▶ RAW DATA:

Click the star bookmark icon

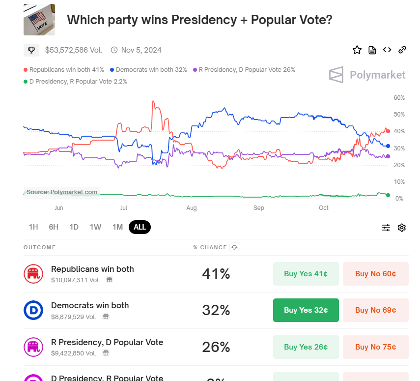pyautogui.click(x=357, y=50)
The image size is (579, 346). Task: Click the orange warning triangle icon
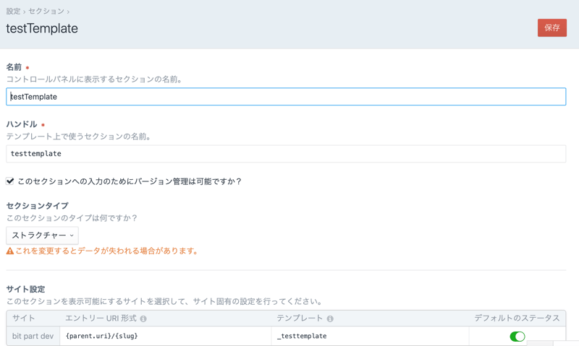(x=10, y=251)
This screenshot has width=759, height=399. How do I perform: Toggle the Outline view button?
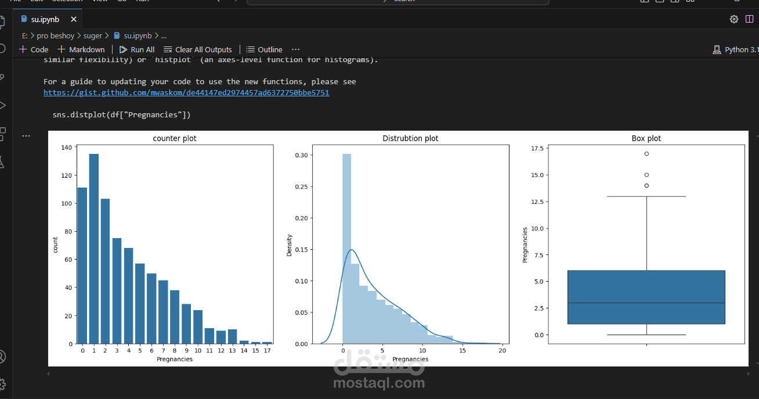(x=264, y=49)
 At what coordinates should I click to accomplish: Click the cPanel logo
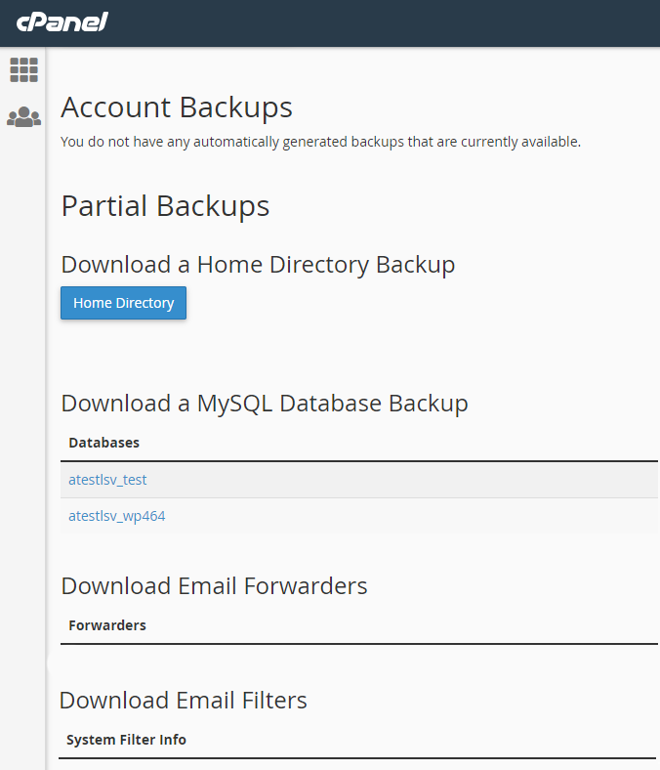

▶ ASSIGNMENT:
Would you transcribe the listing above line by line, exactly, leaving every picture out?

▶ WORKED SOLUTION:
Click the star bookmark icon

pyautogui.click(x=357, y=50)
The image size is (579, 346). Task: Click the orange warning triangle icon
(x=10, y=251)
This screenshot has width=759, height=399. How do I perform: Toggle the Outline view button?
(x=264, y=49)
 At what coordinates should I click to accomplish: Click the cPanel logo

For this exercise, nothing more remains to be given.